> _SELECTED PASSAGE_
┌──

BBC: Panorama's Wi-Fi special was unfair

Remember that Panorama investigation into the dangers of Wi-Fi?

Let me refresh your memory. It's something we've discussed here before (more than once, in fact), as well as being a topic covered by our Bad Science columnist Ben Goldacre. Oh, and we also pointed out that leading scientists criticised it as a scare story.

Well, the BBC's complaints ninjas have looked into the affair and, as MediaGuardian's Leigh Holmwood writes, they've decided it was unfair:



Two viewers complained that the programme, Wi-fi: A Warning Signal, which aired on BBC1 in May, had given an unbalanced impression of the state of scientific opinion and had wrongly suggested that wi-fi installations give off a higher level of radiation than mobile phone masts.

They also complained that an experiment designed to test whether certain people were hypersensitive to such radiation had been misleadingly presented.

Professor Michael Repacholi, a scientist who had appeared on the programme, also complained that the scientific issues had been presented in an unbalanced way and that the treatment of his own contribution had been unfair.

The BBC said the programme reflected concerns about wi-fi expressed by Sir William Stewart, chairman of the Health Protection Agency, and that it was legitimate to focus on questions raised by an eminent scientist with responsibility for public health issues.

└──

> _PROVIDED MATERIAL_
┌──

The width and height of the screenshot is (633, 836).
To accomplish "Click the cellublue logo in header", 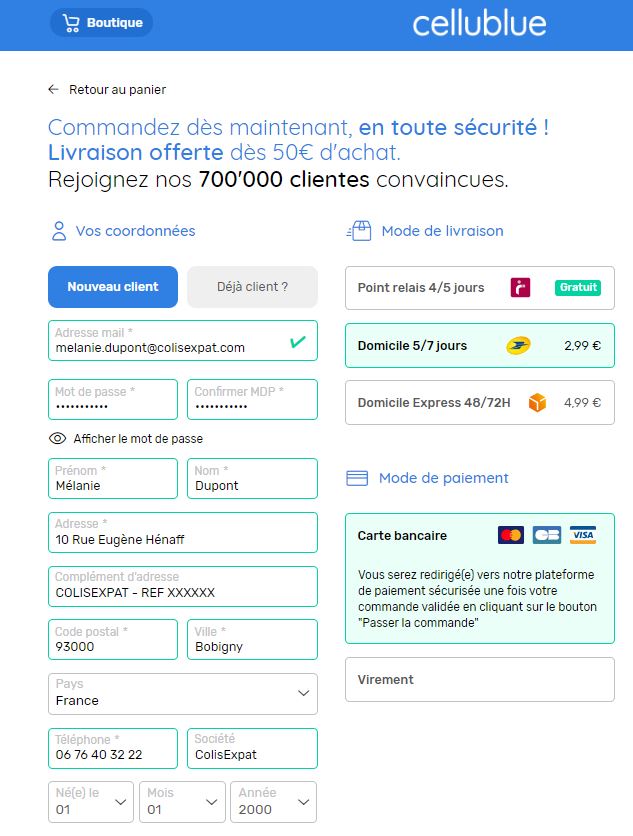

└──

> _WHAT THIS TASK INVOLVES_
Copy the Wi-Fi article starting with "Professor Michael Repacholi, a" and going on through "had been unfair.", swapping "contribution" for "interview". Rely only on the Wi-Fi article; the material plays no part in the work.

> _RESULT OF THIS TASK_
Professor Michael Repacholi, a scientist who had appeared on the programme, also complained that the scientific issues had been presented in an unbalanced way and that the treatment of his own interview had been unfair.